You can understand my unease when, after several weeks of prodding, I finally decided to meet a small group of foreign film journalists to talk up the Nigerian film industry. It’s been in the works since before Christmas but I’d danced around it. I’d dug myself into an event called NOLLYWOOD IN HOLLYWOOD and now the time had come to talk about it to these folks of the pen and camera.
When you talk about cinema, you have to talk about the government and how it supports and promotes it. Cinema is big business the world over. It’s where cultural wars are fought and lost. And Hollywood is the command headquarters. That’s why everyone comes here to present their cinema. But, I always get the impression that our cultural leaders do not get that point. In the last few months, I’ve sort of confirmed that.
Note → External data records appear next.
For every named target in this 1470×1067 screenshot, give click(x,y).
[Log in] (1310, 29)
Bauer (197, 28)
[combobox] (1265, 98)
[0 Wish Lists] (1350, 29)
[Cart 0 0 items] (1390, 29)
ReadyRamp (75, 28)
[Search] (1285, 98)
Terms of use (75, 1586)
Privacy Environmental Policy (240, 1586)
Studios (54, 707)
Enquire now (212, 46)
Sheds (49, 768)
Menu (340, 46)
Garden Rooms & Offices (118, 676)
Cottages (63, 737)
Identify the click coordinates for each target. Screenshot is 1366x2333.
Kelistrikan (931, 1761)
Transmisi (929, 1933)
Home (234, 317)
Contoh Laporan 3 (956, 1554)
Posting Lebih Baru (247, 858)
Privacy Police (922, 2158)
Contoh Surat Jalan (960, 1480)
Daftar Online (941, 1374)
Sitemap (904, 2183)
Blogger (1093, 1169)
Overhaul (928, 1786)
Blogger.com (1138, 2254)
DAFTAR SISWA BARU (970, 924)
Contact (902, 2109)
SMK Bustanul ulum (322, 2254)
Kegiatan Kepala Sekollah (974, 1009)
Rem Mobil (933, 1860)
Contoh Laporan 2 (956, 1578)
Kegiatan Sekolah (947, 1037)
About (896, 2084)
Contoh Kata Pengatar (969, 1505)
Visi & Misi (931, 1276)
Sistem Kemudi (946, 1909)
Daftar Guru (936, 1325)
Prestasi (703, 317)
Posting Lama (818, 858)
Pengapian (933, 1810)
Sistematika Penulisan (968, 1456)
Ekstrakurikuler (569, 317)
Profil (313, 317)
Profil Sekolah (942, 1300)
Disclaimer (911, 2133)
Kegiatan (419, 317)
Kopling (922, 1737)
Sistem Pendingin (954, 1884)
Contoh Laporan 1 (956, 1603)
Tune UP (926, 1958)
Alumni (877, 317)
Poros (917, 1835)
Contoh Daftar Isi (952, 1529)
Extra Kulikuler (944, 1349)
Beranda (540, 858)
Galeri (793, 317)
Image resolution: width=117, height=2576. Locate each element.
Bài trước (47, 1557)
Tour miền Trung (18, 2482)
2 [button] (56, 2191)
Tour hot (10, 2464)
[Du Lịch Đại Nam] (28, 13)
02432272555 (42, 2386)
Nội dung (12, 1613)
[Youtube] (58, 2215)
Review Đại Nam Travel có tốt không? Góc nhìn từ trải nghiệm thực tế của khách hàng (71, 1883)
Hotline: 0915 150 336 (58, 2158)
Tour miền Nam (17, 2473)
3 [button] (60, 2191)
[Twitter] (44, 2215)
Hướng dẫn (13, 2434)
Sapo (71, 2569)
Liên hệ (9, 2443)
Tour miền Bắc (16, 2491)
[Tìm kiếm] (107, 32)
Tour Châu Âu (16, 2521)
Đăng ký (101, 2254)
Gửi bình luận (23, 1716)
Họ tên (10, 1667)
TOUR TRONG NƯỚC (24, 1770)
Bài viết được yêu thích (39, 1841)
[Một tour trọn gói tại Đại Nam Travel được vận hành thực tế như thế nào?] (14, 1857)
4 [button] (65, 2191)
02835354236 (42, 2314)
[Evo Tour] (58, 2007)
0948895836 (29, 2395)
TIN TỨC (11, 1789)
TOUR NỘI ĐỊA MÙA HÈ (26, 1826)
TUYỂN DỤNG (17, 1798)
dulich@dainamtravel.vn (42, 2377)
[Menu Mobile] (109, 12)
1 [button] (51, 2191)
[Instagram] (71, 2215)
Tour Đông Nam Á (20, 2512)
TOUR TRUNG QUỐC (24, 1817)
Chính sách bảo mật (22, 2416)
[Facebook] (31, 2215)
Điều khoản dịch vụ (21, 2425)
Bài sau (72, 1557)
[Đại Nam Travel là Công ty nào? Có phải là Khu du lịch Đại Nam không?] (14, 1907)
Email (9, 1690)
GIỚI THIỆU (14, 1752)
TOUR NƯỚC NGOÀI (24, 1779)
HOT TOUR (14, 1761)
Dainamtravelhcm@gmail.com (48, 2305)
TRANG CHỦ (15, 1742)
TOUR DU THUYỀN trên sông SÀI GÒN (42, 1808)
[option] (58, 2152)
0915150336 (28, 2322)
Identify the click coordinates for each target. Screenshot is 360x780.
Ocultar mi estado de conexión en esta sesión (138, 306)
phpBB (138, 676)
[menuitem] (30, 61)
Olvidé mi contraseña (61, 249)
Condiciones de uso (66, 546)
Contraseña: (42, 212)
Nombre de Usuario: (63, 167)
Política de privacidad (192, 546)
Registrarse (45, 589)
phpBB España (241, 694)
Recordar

Our cultural leaders do not understand the simple fact that there is a cultural war going on in the world. No country wants to make Nigeria look like paradise because it means their loss of tourism dollars. The western world understands Nigeria’s cultural potential better than Nigeria’s cultural leaders. They know once the world knows of Nigeria’s cultural heritage and that it is a safe place to go, Nigeria will be a tourism mecca.
It explains why every now and then, the foreign media splashes Nigeria’s rot for the world to see. Like CNN denting Nigeria’s image a few days ago with a piece on human trafficking that’s been flogged to death but not showing the world the streets of Detroit where more lives have been lost to violence in two years than during the entirety of the Boko Haram scourge. I wouldn’t be surprised if the laundering of our national image has been contracted to the same CNN.
I stepped into the meeting feeling excited. It’s always a pleasure talking up Nollywood. I always think of those in the industry as folks who managed to pull water out of rocks. This was an opportunity to help.
Less than three minutes into the parley, a waitress turned on the volume on the television near us. There was breaking news from Nigeria. When you see breaking news from Nigeria, your heart skips. It’s never good. Today, it was worse than bad. Scores of schoolgirls in Dapchi had been abducted from their dormitories.
Every television in the lounge was tuned to news stations and they were all showing the breaking news. People left their meetings and meals and gathered around the screens in disbelief.
You hope this is someone’s bad idea of an April fool’s joke. You wonder how this could happen when Chibok is still a stench Nigeria is trying to deodorise. You ask yourself if this is not the same Boko Haram that the government claims it had wiped out. You are baffled because Boko Haram’s leader has resurrected at least thrice by the accounts of the Nigerian military. Even Jesus Christ only managed that once.
Finally, everyone drifted back to their seats, most of them wondering loudly what kind of country allows its schoolgirls to be kidnapped by terrorists not once but twice. Some wondered if some kidnappings have even been swept under the rug. No one there would buy a ticket to Nigeria soon.
The friendly journalists with tape recorders a few moments before were now executioners with tape recorders. The talk about the culture of a cinema industry that has fought hard to stand on its feet turned into a discourse on the culture of systemic rot in the self-styled giant of Africa. You know the foreign media is not fair when it comes to bad news out of Africa. They pound it with the ferocity of a muscular guy at a roadside buka pounding a stubborn yam into pounded yam submission.
Thankfully I have those handlers that I used to hate when I was a reporter. They refocused the meeting and questions and Nollywood may yet have its day in the Hollywood light. As I left the lounge, a chap walked up to me mournfully and said, “sorry about Nigeria.” You want to say something, leave a better image that is not sorry in his mind. But, you really have nothing to work with. God gave you a country that should be the pride of the black race. But somehow the leaders have contrived to turn it into a sorry nation.